Elasticsearch 5.1.1 keep dying after 20 minutes

Hi there,

I hope somebody can help me.

I have an instance of ELK in Ubuntu 16.04 (2GB of RAM, 30GB of HDD). I can setup visualisation, dashboard and all.

BUT, the elasticsearch instance keep dying after 20 minutes or so (Around 6000 row of input)

I've tried to add the memlock on /etc/security/limits.conf

elasticsearch soft memlock unlimited
elasticsearch hard memlock unlimited

still no luck.

Anyone can help me where can I start debugging things out? I've tried checking /var/log/elasticsearch/elasticsearch.log but nothing much on the "dying" part, I can only see that it started.

Cheers,

Nathan

Hi, How much of that 2GB RAM is allocated in the /etc/elasticsearch/jvm.options? ..elasticsearch instance keep dying.. What exactly are you experiencing on the operating system itself?

Cheers,

By dying you mean the process is killed or unresponsive?
Does it only fail when you are feeding it new docs?
Are you using any unusual plugins? (e.g. I remember reading Zookeeper can call System.exit when unhappy).

Plugins can not call System#exit, we have the permissions for that locked down now:


1 Like

Hi Jymit,

I've checked the /etc/elasticsearch/jvm.options it shown:

-Xms1g
-Xmx1g

is it enough?

The process of elasticsearch just stopped running after a few minutes (15-20minutes). The other processes like Kibana, Nginx, Logstash is still running fine.

Here is the screenshot of the Kibana:

Hi Mark,

CMIIW, but it seems to be killed:

● elasticsearch.service - Elasticsearch
   Loaded: loaded (/usr/lib/systemd/system/elasticsearch.service; enabled; vendo
   Active: failed (Result: signal) since Tue 2017-01-03 05:01:55 UTC; 22h ago
     Docs: http://www.elastic.co
  Process: 1461 ExecStart=/usr/share/elasticsearch/bin/elasticsearch -p ${PID_DI
  Process: 1422 ExecStartPre=/usr/share/elasticsearch/bin/elasticsearch-systemd-
 Main PID: 1461 (code=killed, signal=KILL)

Yes, it only fails when I am feeding new docs.

The plugin I have is just Timelion which was installed by default.

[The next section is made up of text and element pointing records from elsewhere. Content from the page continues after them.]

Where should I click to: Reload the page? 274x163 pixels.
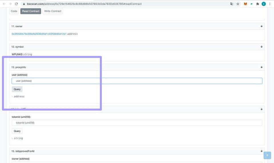(16, 4)
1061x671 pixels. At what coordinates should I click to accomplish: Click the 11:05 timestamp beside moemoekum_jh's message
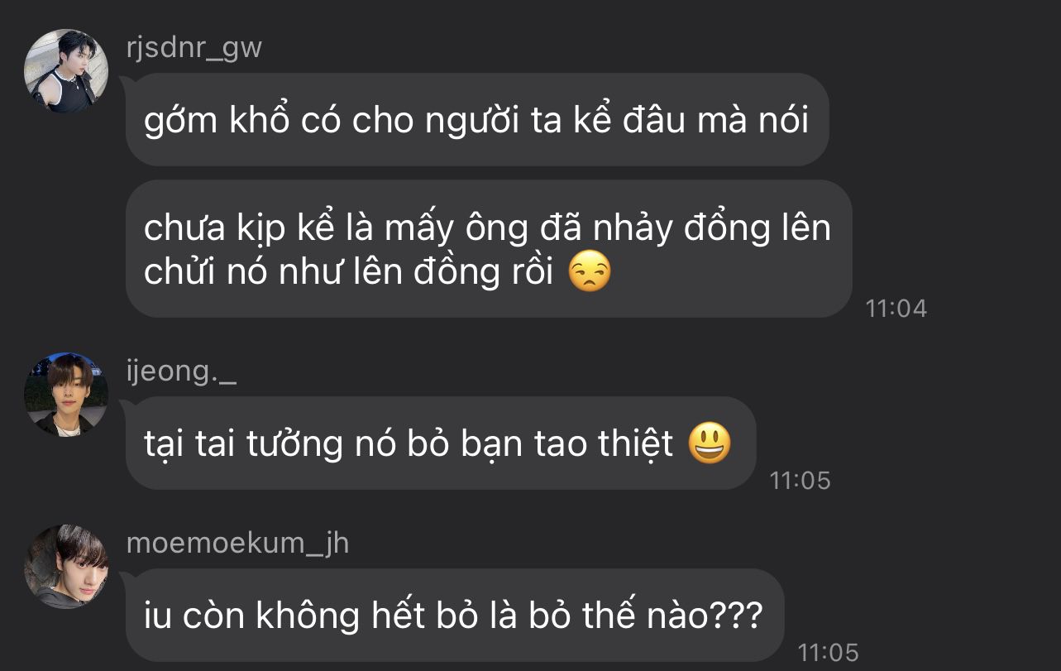click(x=828, y=652)
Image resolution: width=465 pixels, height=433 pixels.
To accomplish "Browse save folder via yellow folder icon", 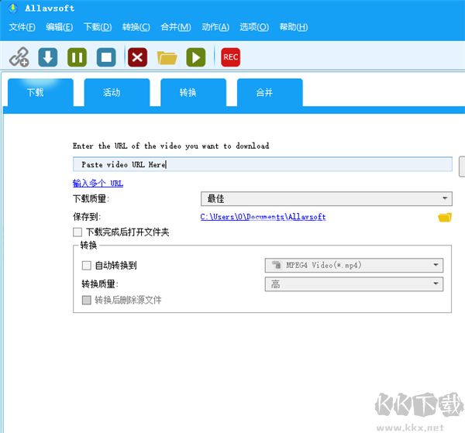I will 444,218.
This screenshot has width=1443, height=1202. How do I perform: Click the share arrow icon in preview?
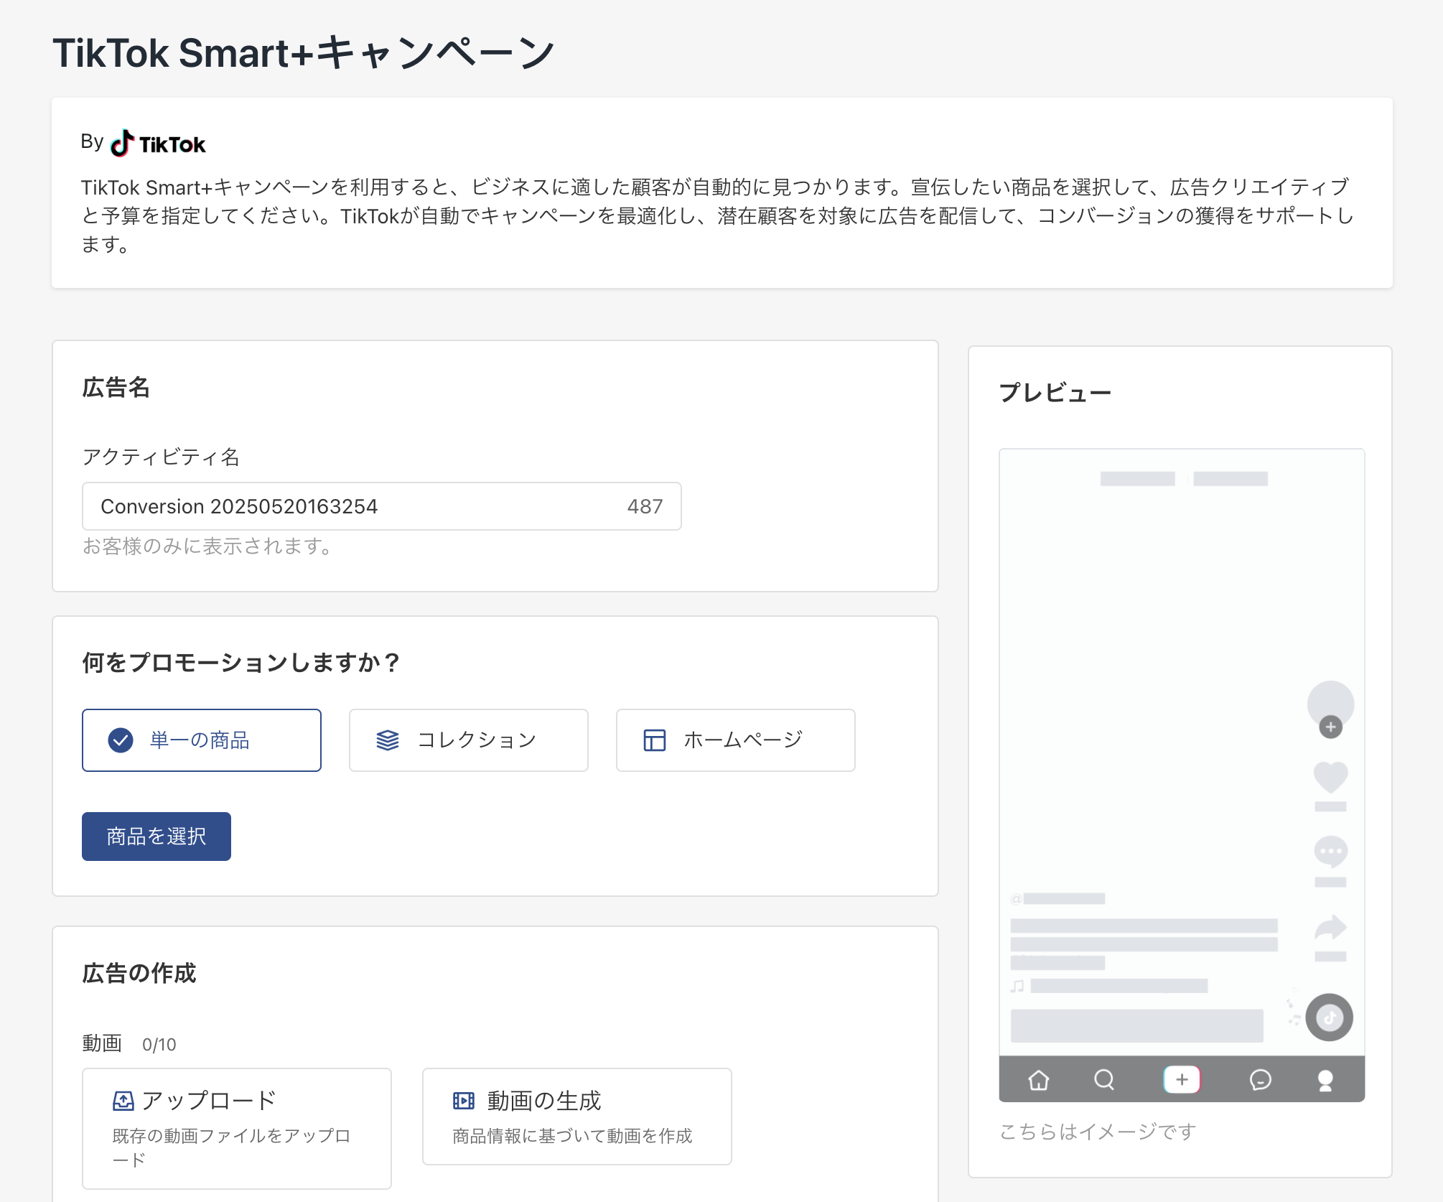(x=1330, y=927)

Since you're running Elasticsearch with a 1 GB heap on a machine with 2 GB of RAM, I suspect that your instance is being killed by the OS OOM killer. Check your kernel logs.

Hi Jason,

I checked my /var/log/kern.log:

[ 1295.629750] node invoked oom-killer: gfp_mask=0x24201ca, order=0, oom_score_adj=0
[ 1295.629876]  [<ffffffff81192722>] oom_kill_process+0x202/0x3c0
[ 1295.630149] Out of memory: Kill process 1461 (java) score 679 or sacrifice child
[ 1295.631466] Killed process 1461 (java) total-vm:3642564kB, anon-rss:1367924kB, file-rss:21488kB

Looks like you are right. Do you have any suggestion on what should I do?
Decreasing the heap or increasing my RAM?

Cheers!

The immediate problem is running Elasticsearch, Logstash, Kibana, and nginx in a machine with 2 GB of RAM. Even if you drop the heap by half you're likely to still have trouble, and then you're more likely to run into heap space issues in Elasticsearch. I think you need to either get sone of those other processes off this host, or get more RAM.

Hi Jason,

I am going to bump it to a 4GB RAM, i hope this will help.

Would you know what is the normal RAM for ELK stack in a machine?

Cheers!

Hi, this would very much depend on what you are expecting use this server for.
If this is a server purpose built for testing 5.1.1 then of course the resources you will look to have may suffice. This all goes hand in hand with what you are looking to achieve here.

Hi Jymit,

In fact, I was thinking to make this a production ELK server. How do you guys normally judge the server requirement for ELK? based on number of docs coming in or?

Cheers!

Running all three on a single machine with only 4 GB might be too much, especially combined with an nginx server (it really depends on your use-case though). Elasticsearch loves the filesystem cache, but if all the memory not dedicated to the Elasticsearch heap is going to other processes, there is not going to be any room left over for the filesystem cache.

Hello Jason,

I've just trying to reduce the xms to 750mb and fortunately (finger crossed) the server has been running fine for a few days now. I am feeding it around 40k hits every 15mins or so.

Thank you for your help!

You're very welcome.

This topic was automatically closed 28 days after the last reply. New replies are no longer allowed.